Stored records
Segment Open

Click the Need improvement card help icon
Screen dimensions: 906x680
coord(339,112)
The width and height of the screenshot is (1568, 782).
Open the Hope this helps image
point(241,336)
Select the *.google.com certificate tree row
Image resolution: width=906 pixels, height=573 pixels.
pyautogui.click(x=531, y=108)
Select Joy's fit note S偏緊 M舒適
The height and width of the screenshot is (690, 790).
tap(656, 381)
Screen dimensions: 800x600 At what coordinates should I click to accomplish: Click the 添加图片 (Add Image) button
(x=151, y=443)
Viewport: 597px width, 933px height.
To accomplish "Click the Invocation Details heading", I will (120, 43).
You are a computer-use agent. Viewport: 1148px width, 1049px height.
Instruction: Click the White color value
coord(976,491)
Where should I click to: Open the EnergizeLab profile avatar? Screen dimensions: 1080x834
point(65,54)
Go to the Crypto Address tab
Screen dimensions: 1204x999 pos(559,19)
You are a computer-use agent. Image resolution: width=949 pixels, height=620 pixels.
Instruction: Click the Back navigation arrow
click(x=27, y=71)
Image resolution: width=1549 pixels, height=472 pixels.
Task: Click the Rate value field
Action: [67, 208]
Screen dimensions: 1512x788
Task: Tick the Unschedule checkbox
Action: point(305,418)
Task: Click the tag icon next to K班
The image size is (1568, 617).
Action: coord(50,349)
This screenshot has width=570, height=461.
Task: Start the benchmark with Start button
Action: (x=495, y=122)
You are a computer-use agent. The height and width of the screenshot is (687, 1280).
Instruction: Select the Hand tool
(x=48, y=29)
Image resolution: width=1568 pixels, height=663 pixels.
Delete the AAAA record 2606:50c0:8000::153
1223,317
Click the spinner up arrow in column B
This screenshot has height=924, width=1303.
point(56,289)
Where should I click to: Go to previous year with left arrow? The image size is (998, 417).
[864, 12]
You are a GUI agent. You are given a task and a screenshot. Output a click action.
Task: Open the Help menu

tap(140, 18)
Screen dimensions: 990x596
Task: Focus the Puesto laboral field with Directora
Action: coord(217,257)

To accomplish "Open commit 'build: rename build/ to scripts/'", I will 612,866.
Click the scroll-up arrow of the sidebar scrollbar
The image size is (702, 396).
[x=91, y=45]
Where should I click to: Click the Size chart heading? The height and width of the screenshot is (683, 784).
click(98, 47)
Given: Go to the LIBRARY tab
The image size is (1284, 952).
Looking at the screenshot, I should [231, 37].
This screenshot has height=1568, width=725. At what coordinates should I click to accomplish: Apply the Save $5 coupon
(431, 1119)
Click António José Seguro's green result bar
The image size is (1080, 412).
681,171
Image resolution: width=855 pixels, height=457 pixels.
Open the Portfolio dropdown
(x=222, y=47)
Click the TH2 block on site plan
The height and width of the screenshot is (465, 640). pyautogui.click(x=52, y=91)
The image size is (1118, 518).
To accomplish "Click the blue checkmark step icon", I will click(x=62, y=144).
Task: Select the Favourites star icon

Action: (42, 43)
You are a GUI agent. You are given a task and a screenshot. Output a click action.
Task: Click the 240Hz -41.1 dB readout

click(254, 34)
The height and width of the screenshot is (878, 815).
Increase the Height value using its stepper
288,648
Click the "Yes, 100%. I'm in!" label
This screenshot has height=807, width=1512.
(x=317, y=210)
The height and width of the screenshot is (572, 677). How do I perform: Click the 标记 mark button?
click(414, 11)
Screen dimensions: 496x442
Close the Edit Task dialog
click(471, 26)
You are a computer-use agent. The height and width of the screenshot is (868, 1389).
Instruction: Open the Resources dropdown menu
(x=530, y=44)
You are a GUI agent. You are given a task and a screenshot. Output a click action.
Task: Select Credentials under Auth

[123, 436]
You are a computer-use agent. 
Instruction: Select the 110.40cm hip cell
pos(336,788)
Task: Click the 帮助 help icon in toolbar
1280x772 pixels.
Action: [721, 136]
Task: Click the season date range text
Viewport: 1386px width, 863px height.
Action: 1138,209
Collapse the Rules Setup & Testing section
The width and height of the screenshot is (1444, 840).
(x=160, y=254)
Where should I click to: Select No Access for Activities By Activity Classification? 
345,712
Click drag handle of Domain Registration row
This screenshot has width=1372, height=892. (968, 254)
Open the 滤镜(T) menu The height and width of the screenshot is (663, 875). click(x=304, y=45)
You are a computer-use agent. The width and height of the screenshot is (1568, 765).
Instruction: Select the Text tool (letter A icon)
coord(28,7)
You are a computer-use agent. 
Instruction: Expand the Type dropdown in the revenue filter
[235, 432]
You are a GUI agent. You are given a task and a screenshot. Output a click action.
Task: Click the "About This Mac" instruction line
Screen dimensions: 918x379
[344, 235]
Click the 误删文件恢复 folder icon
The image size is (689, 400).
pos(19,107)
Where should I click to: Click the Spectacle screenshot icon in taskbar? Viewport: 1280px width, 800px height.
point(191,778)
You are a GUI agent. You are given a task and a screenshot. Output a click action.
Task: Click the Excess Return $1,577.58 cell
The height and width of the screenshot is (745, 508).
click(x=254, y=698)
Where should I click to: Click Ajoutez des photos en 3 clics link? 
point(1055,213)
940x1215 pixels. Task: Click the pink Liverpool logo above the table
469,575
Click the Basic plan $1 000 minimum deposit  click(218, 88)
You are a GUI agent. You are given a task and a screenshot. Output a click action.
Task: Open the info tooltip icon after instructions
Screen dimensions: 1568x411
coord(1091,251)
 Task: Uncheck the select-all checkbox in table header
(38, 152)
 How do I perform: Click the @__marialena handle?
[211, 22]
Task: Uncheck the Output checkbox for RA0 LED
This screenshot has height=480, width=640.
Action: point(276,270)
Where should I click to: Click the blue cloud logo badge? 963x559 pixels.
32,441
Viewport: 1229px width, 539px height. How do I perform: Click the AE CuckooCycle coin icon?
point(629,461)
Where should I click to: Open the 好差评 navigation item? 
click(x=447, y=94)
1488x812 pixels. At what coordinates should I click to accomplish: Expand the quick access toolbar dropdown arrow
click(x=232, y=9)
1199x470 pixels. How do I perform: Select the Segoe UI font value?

Segment Closed

_EXERCISE REQUIREMENTS_
Look back at the records above. Repeat all of them exactly.

_SOLUTION TO THE PROBLEM_
Click the Need improvement card help icon
Screen dimensions: 906x680
coord(339,112)
The width and height of the screenshot is (1568, 782).
Open the Hope this helps image
point(241,336)
Select the *.google.com certificate tree row
Image resolution: width=906 pixels, height=573 pixels.
pyautogui.click(x=531, y=108)
Select Joy's fit note S偏緊 M舒適
The height and width of the screenshot is (690, 790).
tap(656, 381)
Screen dimensions: 800x600 At what coordinates should I click to accomplish: Click the 添加图片 (Add Image) button
(x=151, y=443)
Viewport: 597px width, 933px height.
To accomplish "Click the Invocation Details heading", I will (120, 43).
You are a computer-use agent. Viewport: 1148px width, 1049px height.
Instruction: Click the White color value
coord(976,491)
Where should I click to: Open the EnergizeLab profile avatar? Screen dimensions: 1080x834
point(65,54)
Go to the Crypto Address tab
Screen dimensions: 1204x999 pos(559,19)
You are a computer-use agent. Image resolution: width=949 pixels, height=620 pixels.
Instruction: Click the Back navigation arrow
click(x=27, y=71)
Image resolution: width=1549 pixels, height=472 pixels.
Task: Click the Rate value field
Action: [67, 208]
Screen dimensions: 1512x788
Task: Tick the Unschedule checkbox
Action: point(305,418)
Task: Click the tag icon next to K班
The image size is (1568, 617).
Action: coord(50,349)
This screenshot has width=570, height=461.
Task: Start the benchmark with Start button
Action: (x=495, y=122)
You are a computer-use agent. The height and width of the screenshot is (687, 1280).
Instruction: Select the Hand tool
(x=48, y=29)
Image resolution: width=1568 pixels, height=663 pixels.
Delete the AAAA record 2606:50c0:8000::153
1223,317
Click the spinner up arrow in column B
This screenshot has height=924, width=1303.
point(56,289)
Where should I click to: Go to previous year with left arrow? The image size is (998, 417).
[864, 12]
You are a GUI agent. You are given a task and a screenshot. Output a click action.
Task: Open the Help menu

tap(140, 18)
Screen dimensions: 990x596
Task: Focus the Puesto laboral field with Directora
Action: coord(217,257)

To accomplish "Open commit 'build: rename build/ to scripts/'", I will 612,866.
Click the scroll-up arrow of the sidebar scrollbar
The image size is (702, 396).
[x=91, y=45]
Where should I click to: Click the Size chart heading? The height and width of the screenshot is (683, 784).
click(98, 47)
Given: Go to the LIBRARY tab
The image size is (1284, 952).
Looking at the screenshot, I should [231, 37].
This screenshot has height=1568, width=725. At what coordinates should I click to accomplish: Apply the Save $5 coupon
(431, 1119)
Click António José Seguro's green result bar
The image size is (1080, 412).
681,171
Image resolution: width=855 pixels, height=457 pixels.
Open the Portfolio dropdown
(x=222, y=47)
Click the TH2 block on site plan
The height and width of the screenshot is (465, 640). pyautogui.click(x=52, y=91)
The image size is (1118, 518).
To accomplish "Click the blue checkmark step icon", I will click(x=62, y=144).
Task: Select the Favourites star icon

Action: (42, 43)
You are a GUI agent. You are given a task and a screenshot. Output a click action.
Task: Click the 240Hz -41.1 dB readout

click(254, 34)
The height and width of the screenshot is (878, 815).
Increase the Height value using its stepper
288,648
Click the "Yes, 100%. I'm in!" label
This screenshot has height=807, width=1512.
(x=317, y=210)
The height and width of the screenshot is (572, 677). How do I perform: Click the 标记 mark button?
click(414, 11)
Screen dimensions: 496x442
Close the Edit Task dialog
click(471, 26)
You are a computer-use agent. The height and width of the screenshot is (868, 1389).
Instruction: Open the Resources dropdown menu
(x=530, y=44)
You are a GUI agent. You are given a task and a screenshot. Output a click action.
Task: Select Credentials under Auth

[123, 436]
You are a computer-use agent. 
Instruction: Select the 110.40cm hip cell
pos(336,788)
Task: Click the 帮助 help icon in toolbar
1280x772 pixels.
Action: [721, 136]
Task: Click the season date range text
Viewport: 1386px width, 863px height.
Action: 1138,209
Collapse the Rules Setup & Testing section
The width and height of the screenshot is (1444, 840).
(x=160, y=254)
Where should I click to: Select No Access for Activities By Activity Classification? 
345,712
Click drag handle of Domain Registration row
This screenshot has width=1372, height=892. (968, 254)
Open the 滤镜(T) menu The height and width of the screenshot is (663, 875). click(x=304, y=45)
You are a computer-use agent. The width and height of the screenshot is (1568, 765).
Instruction: Select the Text tool (letter A icon)
coord(28,7)
You are a computer-use agent. 
Instruction: Expand the Type dropdown in the revenue filter
[235, 432]
You are a GUI agent. You are given a task and a screenshot. Output a click action.
Task: Click the "About This Mac" instruction line
Screen dimensions: 918x379
[344, 235]
Click the 误删文件恢复 folder icon
The image size is (689, 400).
pos(19,107)
Where should I click to: Click the Spectacle screenshot icon in taskbar? Viewport: 1280px width, 800px height.
point(191,778)
You are a GUI agent. You are given a task and a screenshot. Output a click action.
Task: Click the Excess Return $1,577.58 cell
The height and width of the screenshot is (745, 508).
click(x=254, y=698)
Where should I click to: Click Ajoutez des photos en 3 clics link? 
point(1055,213)
940x1215 pixels. Task: Click the pink Liverpool logo above the table
469,575
Click the Basic plan $1 000 minimum deposit  click(218, 88)
You are a GUI agent. You are given a task and a screenshot. Output a click action.
Task: Open the info tooltip icon after instructions
Screen dimensions: 1568x411
coord(1091,251)
 Task: Uncheck the select-all checkbox in table header
(38, 152)
 How do I perform: Click the @__marialena handle?
[211, 22]
Task: Uncheck the Output checkbox for RA0 LED
This screenshot has height=480, width=640.
Action: point(276,270)
Where should I click to: Click the blue cloud logo badge? 963x559 pixels.
32,441
Viewport: 1229px width, 539px height. How do I perform: Click the AE CuckooCycle coin icon?
point(629,461)
Where should I click to: Open the 好差评 navigation item? 
click(x=447, y=94)
1488x812 pixels. At what coordinates should I click to accomplish: Expand the quick access toolbar dropdown arrow
click(x=232, y=9)
1199x470 pixels. How do I perform: Select the Segoe UI font value?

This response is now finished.